A Similarity Space for Shapes (Part 2)

In one of my last blog posts, I have introduced a data set of shapes which I use to extract similarity spaces for the shape domain. As stated at the end of that blog post, I want to analyze these similarity spaces based on three predictions of the conceptual spaces framework: The representation of dissimilarities as distances, the presence of small, non-overlapping convex regions, and the presence of interpretable directions. Today, I will focus on the first of these predictions. More specifically, we will compute the correlation between distances in the MDS-spaces to the original dissimilarities and compare this to three baselines. This will help us to see how efficiently the similarity spaces represent shape similarity.

Before we take a look at the results of this analysis, let me introduce the three baselines in more detail.

The Pixel Baseline

The pixel baseline uses raw pixel information to compute a distance between two images. The idea of this baseline is that maybe the raw pixels already contain enough information to predict the shape similarity of two images. Since the information about individual pixels might be too fine-granular, I also consider more coarse-grained versions of the images by downscaling them (e.g., from 283×283 pixels to 10×10 pixels). These downscaled versions of the original images presumably only contain information about the rough shape of the object, but are unable to represent (potentially unnecessary) details any more.

More specifically, I divided the images into blocks of size k×k and computed the minimum across all values inside each block as a value for the overall block itself. Each image is then represented as a vector containing the values of its blocks and the distance between tow images is computed as a distance between their corresponding vectors. I tried all possible values for the block size k, but I only report the results for the best choice of k below.

The ANN Baseline

Artificial neural networks have achieved outstanding results in image classification tasks. Kubilius et al. [1] have argued that this is because these networks implicitly learn a model of the shape domain. The ANN baseline uses this assumption and represents each image by the high-level activation vector of a pre-trained neural network (more specifically, the inception-v3 network [2]). The distance between the images is then computed as the distance between these activation vectors.

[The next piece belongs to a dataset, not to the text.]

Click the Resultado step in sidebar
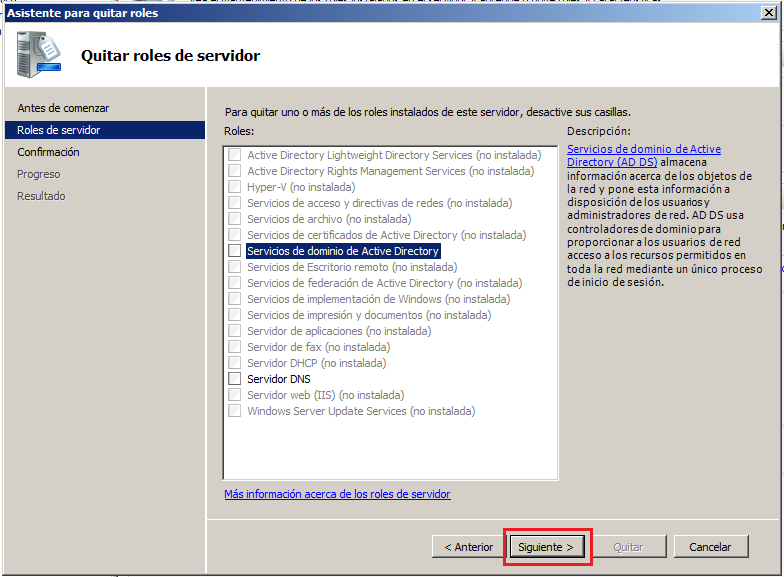 pos(41,196)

Since deep learning models extract a nonlinear transformation of the input data, the ANN baseline thus assumes that raw pixel information is not enough for predicting shape similarities, but that such a complex nonlinear transformation is necessary. By using a pre-trained neural network, I furthermore assume that the relevant shape features are implicitly learned when doing image classification and that they can be easily transferred to our data set.

The Feature Baseline

Our third baseline makes use of the three features FORM, LINES, and ORIENTATION as introduced last time. Essentially, the feature baseline assumes that these three features are sufficient for describing the shapes of our data set. Thus, every image is represented by its rating with respect to the three features, resulting in a vector with three entries. The distance between two images is then calculated based on these feature vectors.

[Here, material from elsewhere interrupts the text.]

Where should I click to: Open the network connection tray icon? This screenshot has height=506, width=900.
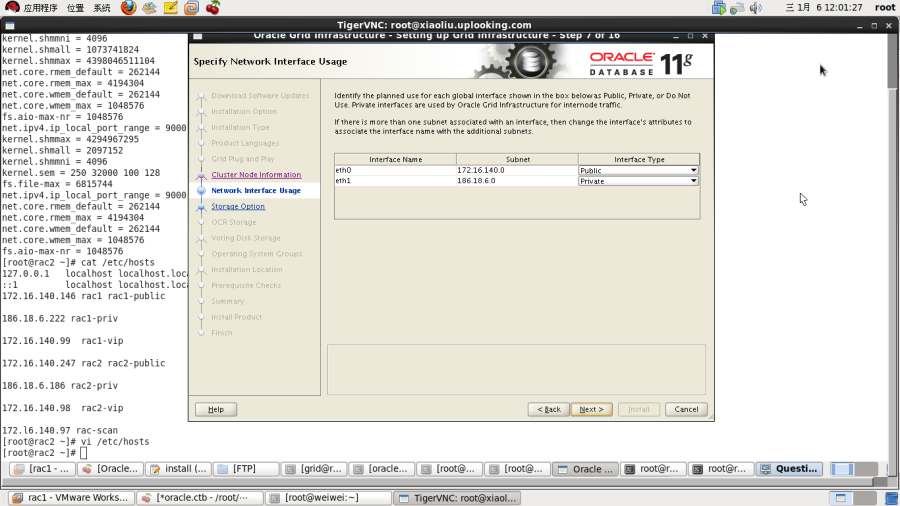(737, 7)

While both the pixel baseline and the ANN baseline operate on the images themselves, the feature baseline operates on psychological ratings. If the dissimilarity ratings can be explained by our three features, then the feature baseline should be as good as the MDS-based similarity spaces.

The General Procedure

Okay, so in total we have four competitors: Our similarity spaces (with a varying number of dimensions), the pixel baseline, the ANN baseline, and the feature baseline. All of these competitors represent an image by a feature vector and distances between images are represented by distances between these vectors. So far, I have however not specified how this distance between vectors is computed.

For each of the four competitors, I have tried using the Euclidean metric, the Manhattan metric, and the inner product as distance functions. While we expect that the Euclidean metric works best for the similarity spaces, it is less clear which distance function to use for the baselines. Below, I only report the best result for each competitor.

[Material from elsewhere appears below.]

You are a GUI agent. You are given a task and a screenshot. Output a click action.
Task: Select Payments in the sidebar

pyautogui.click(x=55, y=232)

Peterson et al. [3] have observed that applying individual weights to the entries of an ANN’s activation vector can improve the predictions of psychological dissimilarities. This is quite related to the salience weights of the conceptual spaces framework. In order to take this into account, I have also optimized dimension weights for each of the distance functions used above. Again, I only report the best results below.

The Results

Okay, now it’s finally time to look at our results. The overall correlation between distances and dissimilarities has been measured with Kendall’s τ and is visualized in Figure 1. Let us take a look at the different competitors individually.

Figure 1: Correlation between distances and dissimilarities.

Let’s start with our MDS-based similarity spaces which have been obtained using nonmetric SMACOF. As we can see in Figure 1, adding more dimensions to the similarity space helps to improve the correlations. However, the curve flattens after five dimensions indicating that a five-dimensional similarity space is sufficient for our data set. The largest improvement happens between one and two dimensions. The best configuration for the MDS-based similarity space was the Euclidean distance without dimension weights. This is however not a surprise, since MDS explicitly arranges the points in such a way that their unweighted Euclidean distance reflects the dissimilarities as well as possible.

For the pixel baseline, the highest correlation was observed for a block size of k = 2 (i.e., still very detailed images of size 142×142, corresponding to 20,164-dimensional feature vectors), optimized weights, and the Euclidean distance. The correlations between these distances and the dissimilarities was however not considerably higher than the correlations achieved for a one-dimensional MDS space. We can therefore conclude that raw pixel information is not sufficient for predicting the dissimilarities from our data set.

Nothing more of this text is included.